▶ Task requirements
Copy, from the entries below, each line in which the string "computer" appears.

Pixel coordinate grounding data

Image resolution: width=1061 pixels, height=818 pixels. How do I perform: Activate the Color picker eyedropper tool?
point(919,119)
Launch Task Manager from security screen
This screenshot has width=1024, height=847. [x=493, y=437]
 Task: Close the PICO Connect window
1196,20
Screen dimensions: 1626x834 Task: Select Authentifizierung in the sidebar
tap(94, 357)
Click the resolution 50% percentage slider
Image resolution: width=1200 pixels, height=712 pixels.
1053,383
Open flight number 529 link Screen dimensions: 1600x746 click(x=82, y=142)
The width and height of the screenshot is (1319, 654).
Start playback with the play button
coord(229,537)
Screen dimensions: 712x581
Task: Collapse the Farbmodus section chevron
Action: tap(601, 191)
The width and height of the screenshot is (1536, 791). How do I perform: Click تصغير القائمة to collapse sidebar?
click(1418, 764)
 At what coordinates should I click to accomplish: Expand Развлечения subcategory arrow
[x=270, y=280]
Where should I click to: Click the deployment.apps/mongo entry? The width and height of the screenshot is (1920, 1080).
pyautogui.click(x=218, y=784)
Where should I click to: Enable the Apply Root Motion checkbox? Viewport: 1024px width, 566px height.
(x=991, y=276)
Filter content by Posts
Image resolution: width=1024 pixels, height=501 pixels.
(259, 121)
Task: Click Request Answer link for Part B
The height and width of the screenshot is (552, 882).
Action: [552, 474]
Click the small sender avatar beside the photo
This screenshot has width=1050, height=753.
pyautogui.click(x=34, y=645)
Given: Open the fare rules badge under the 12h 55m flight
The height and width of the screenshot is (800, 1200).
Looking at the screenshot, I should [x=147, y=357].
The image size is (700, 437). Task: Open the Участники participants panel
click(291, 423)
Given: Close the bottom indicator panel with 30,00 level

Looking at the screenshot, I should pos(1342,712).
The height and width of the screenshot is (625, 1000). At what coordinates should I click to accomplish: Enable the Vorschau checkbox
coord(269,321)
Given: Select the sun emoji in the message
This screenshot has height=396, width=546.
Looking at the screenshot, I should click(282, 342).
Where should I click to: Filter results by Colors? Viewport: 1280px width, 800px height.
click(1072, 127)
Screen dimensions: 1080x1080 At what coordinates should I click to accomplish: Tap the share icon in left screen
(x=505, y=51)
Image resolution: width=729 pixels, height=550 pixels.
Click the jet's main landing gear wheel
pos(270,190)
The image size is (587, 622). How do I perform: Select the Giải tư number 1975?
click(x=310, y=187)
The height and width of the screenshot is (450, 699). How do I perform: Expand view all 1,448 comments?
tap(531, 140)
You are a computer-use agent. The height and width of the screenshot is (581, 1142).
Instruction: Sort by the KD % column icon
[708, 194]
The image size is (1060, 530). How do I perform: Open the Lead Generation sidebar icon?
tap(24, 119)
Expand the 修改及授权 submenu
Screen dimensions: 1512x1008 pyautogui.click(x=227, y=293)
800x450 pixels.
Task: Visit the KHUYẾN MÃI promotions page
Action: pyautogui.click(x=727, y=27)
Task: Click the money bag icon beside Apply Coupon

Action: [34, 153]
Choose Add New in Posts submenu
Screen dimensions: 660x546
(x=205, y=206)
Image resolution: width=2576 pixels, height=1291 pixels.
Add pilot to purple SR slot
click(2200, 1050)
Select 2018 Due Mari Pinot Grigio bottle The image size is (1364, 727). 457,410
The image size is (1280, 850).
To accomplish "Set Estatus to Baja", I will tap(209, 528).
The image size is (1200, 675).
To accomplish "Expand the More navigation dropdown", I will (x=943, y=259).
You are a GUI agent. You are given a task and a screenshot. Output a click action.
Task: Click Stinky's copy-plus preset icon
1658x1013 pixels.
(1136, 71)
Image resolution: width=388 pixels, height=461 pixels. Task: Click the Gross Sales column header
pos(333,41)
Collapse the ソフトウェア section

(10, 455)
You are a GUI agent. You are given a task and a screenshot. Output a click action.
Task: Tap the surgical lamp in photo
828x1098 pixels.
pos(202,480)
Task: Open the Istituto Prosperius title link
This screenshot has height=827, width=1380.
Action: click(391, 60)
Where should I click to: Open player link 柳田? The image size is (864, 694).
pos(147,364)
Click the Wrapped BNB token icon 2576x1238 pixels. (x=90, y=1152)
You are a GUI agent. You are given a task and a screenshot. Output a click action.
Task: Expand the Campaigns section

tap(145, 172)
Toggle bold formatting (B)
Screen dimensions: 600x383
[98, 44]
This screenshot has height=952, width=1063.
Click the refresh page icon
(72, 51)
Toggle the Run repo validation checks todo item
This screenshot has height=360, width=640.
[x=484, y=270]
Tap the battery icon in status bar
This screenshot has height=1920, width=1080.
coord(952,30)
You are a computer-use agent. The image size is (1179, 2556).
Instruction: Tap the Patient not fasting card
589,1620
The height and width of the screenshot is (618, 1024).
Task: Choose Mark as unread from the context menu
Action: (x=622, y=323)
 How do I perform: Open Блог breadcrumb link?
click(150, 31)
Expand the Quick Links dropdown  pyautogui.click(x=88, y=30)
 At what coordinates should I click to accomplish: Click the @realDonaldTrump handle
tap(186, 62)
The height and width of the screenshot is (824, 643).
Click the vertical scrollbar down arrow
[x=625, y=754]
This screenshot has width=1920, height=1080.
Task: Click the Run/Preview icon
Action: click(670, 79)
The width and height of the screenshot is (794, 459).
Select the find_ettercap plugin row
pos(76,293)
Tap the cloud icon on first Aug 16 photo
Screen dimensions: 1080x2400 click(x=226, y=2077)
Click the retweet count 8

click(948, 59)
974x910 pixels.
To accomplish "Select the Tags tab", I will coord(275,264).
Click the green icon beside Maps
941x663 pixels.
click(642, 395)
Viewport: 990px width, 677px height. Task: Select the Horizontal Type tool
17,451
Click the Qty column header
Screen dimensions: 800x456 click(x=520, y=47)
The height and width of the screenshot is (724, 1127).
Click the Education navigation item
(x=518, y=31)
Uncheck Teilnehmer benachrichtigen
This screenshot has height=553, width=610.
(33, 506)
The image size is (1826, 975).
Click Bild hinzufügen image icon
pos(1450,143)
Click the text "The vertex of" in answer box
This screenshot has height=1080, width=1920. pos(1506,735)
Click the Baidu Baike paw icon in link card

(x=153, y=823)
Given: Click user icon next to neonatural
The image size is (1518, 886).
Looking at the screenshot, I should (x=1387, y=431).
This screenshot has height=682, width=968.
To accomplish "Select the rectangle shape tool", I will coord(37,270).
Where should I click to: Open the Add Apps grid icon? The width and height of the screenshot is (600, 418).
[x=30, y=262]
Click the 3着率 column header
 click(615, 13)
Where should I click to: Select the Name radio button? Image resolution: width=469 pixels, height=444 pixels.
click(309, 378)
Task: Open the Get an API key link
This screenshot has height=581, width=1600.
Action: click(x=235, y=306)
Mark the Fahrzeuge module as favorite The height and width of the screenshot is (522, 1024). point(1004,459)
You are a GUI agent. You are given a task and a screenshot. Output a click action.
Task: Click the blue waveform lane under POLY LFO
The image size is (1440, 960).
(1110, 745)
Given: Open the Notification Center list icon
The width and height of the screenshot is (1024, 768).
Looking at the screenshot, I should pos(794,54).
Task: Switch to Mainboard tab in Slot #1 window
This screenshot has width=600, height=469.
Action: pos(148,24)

▶ Worked solution
You are a computer-use agent. The height and width of the screenshot is (581, 1142).
You are a computer-use agent. The image size is (1179, 2556).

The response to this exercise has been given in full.